The Digital Transformation Agency will spend the next three months bedding down the accreditation “requirements for commercial sector providers” looking to get on-board.
The requirements will be contained in the fourth iteration of the trusted digital identity framework (TDIF) used to govern the national federated identity model.
Until now, only the government’s own identity provider, the Australian Taxation Office, and Australia Post have been accredited as identity providers under the scheme.
However the Reserve Bank of Australia (RBA) has been agitating strongly for greater adoption of digital identities to better secure online and put a dent into spiraling online credit card fraud losses that are now more than $470 million a tear in Australia.
The ATO offers citizens the ability to create a digital identity to access online government services through its myGovID app, though this is currently limited to only the agency’s business portals.
Australia Post, on the other hand, will eventually allow consumers to verify their identity with its Digital iD system in order to access online government services.

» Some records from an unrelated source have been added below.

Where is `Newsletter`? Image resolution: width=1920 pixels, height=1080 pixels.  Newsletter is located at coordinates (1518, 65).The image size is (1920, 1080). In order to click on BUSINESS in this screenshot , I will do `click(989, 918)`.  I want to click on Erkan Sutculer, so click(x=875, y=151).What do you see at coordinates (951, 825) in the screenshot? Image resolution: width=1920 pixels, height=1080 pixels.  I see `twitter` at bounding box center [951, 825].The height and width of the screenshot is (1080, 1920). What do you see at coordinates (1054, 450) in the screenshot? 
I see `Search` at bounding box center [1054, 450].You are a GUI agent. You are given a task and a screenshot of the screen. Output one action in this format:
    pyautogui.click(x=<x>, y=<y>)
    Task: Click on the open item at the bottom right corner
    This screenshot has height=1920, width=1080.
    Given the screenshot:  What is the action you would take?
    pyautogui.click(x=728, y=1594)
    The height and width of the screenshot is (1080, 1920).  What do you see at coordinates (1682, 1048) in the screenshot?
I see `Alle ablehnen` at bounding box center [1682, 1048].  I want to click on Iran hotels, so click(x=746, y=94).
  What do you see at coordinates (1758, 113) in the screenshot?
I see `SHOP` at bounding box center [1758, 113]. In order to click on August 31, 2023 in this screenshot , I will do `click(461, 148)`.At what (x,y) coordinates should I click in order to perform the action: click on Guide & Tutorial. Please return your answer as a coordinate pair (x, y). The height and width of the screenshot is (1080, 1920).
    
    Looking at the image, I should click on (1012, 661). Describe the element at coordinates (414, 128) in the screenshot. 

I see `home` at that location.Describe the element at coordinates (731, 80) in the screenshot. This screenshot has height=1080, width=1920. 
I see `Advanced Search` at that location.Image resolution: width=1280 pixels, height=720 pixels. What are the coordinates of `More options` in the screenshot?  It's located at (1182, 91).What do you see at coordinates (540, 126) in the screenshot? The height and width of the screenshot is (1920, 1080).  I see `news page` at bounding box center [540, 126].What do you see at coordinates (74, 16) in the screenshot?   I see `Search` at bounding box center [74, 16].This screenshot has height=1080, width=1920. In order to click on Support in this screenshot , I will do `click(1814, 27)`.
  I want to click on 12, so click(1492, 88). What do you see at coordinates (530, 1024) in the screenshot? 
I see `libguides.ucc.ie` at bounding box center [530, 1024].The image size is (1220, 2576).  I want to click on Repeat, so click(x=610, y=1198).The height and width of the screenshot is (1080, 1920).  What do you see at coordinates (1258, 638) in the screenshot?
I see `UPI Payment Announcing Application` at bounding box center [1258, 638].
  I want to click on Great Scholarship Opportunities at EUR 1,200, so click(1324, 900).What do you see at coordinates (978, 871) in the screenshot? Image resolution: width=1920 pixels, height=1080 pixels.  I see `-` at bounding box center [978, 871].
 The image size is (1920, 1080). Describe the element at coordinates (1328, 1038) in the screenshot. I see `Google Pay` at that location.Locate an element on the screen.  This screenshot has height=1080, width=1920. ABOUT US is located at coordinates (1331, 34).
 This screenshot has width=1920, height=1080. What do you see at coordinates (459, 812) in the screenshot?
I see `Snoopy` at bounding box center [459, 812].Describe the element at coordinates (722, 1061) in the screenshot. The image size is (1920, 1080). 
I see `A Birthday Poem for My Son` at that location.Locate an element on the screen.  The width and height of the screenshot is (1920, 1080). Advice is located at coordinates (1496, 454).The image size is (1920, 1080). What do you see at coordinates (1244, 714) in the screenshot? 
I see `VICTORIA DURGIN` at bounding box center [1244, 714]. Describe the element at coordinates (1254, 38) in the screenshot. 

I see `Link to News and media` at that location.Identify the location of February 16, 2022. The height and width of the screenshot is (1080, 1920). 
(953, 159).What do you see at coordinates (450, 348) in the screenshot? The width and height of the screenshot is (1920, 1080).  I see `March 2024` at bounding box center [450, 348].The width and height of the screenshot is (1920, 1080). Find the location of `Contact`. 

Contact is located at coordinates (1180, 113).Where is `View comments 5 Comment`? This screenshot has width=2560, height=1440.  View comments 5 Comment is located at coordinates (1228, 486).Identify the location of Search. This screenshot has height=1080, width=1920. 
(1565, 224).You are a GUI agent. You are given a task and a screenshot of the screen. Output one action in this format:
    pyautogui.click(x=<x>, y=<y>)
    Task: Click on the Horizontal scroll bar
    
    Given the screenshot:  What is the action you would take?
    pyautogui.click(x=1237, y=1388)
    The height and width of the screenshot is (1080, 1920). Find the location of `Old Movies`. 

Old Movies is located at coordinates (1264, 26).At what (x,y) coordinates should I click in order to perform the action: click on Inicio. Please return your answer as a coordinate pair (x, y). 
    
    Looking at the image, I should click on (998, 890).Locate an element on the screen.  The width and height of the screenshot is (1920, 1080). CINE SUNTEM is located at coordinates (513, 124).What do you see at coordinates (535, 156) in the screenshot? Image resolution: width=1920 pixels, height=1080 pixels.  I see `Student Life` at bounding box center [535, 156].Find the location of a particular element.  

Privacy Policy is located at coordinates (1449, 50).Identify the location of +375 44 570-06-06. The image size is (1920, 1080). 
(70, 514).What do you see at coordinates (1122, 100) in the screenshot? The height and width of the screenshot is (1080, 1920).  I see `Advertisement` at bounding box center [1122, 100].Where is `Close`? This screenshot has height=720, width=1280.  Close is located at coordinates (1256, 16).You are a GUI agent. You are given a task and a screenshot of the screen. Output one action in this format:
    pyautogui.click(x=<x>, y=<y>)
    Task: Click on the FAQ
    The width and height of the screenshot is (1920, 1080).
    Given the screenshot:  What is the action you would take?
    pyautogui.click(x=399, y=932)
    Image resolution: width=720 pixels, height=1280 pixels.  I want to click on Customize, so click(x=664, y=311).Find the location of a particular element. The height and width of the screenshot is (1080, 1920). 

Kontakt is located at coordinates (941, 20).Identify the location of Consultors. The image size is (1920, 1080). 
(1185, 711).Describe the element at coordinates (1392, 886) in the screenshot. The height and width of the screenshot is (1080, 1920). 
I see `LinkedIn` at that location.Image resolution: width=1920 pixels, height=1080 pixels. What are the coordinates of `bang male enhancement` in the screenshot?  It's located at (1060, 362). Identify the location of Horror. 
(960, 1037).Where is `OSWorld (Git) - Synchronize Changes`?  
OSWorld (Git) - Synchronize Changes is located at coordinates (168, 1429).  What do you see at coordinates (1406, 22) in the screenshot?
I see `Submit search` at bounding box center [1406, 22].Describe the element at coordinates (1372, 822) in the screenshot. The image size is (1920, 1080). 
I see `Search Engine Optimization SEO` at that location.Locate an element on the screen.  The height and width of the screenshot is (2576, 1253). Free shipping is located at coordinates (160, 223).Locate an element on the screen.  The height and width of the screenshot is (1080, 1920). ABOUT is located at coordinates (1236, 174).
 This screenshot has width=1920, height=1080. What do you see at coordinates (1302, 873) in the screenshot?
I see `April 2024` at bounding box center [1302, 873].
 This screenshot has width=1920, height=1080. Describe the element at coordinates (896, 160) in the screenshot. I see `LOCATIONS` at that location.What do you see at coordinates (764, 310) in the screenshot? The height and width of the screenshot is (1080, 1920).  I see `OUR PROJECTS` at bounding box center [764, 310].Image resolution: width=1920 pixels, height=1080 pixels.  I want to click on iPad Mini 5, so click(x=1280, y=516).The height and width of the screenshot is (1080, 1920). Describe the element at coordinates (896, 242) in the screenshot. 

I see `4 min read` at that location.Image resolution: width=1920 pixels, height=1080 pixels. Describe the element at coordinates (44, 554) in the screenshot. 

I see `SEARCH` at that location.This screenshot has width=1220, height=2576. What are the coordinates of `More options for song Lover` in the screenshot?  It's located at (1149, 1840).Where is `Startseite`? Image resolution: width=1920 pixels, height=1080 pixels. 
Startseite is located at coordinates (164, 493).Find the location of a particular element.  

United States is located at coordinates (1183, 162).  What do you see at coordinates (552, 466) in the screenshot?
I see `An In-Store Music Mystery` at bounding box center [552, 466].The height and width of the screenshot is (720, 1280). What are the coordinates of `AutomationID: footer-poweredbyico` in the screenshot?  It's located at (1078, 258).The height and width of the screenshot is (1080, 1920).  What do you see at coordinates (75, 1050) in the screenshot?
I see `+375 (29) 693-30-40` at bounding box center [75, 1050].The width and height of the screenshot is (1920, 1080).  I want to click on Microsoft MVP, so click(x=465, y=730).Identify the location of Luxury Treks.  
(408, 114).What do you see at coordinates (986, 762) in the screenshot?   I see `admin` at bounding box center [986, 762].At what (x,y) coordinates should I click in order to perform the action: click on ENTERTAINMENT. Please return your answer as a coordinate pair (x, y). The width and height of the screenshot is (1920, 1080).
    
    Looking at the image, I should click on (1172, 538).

The identity provider’s work in conjunction with Services Australia’s TDIF accredited identity exchange – a gateway used to verify an individual’s credentials without revealing their identity to service providers.
But to ensure the federated digital identity model is whole-of-economy solution, the DTA also needs buy-in from the commercial sector, particularly the banks.
It was always the government’s intention to allow individuals to choose their identity provider and access a range of public and private sector services through a single digital identity credential.
This requires the DTA to lay the groundwork for commercial sector TDIF assessment and accreditation, which covers usability, accessibility, privacy, protection, security, risk management and fraud control.
Minister for Government Service Stuart Robert said consultation with individuals, businesses and organisations would take place across the country to develop the latest iteration of the TDIF.
The consultation will also ensure the TDIF is interoperable with other trust frameworks such as the Australian Payment Council's TrustID framework.
“Australians rightly expect government services to be simple, seamless and safe,” he said.
“The standards established through this framework will enable government to meet this expectation, ensuring Australians have secure and reliable access to digital government services.”
He has previously said the scheme’s future would see “many government agencies, banks, or other organisations undergo accreditation”.
“Providing Australians with choice and control of who they share identity information with was one of the recommendations of the Financial Services Inquiry that we have delivered on,” he said in July
The fourth iteration of the framework is slated for release in early 2020.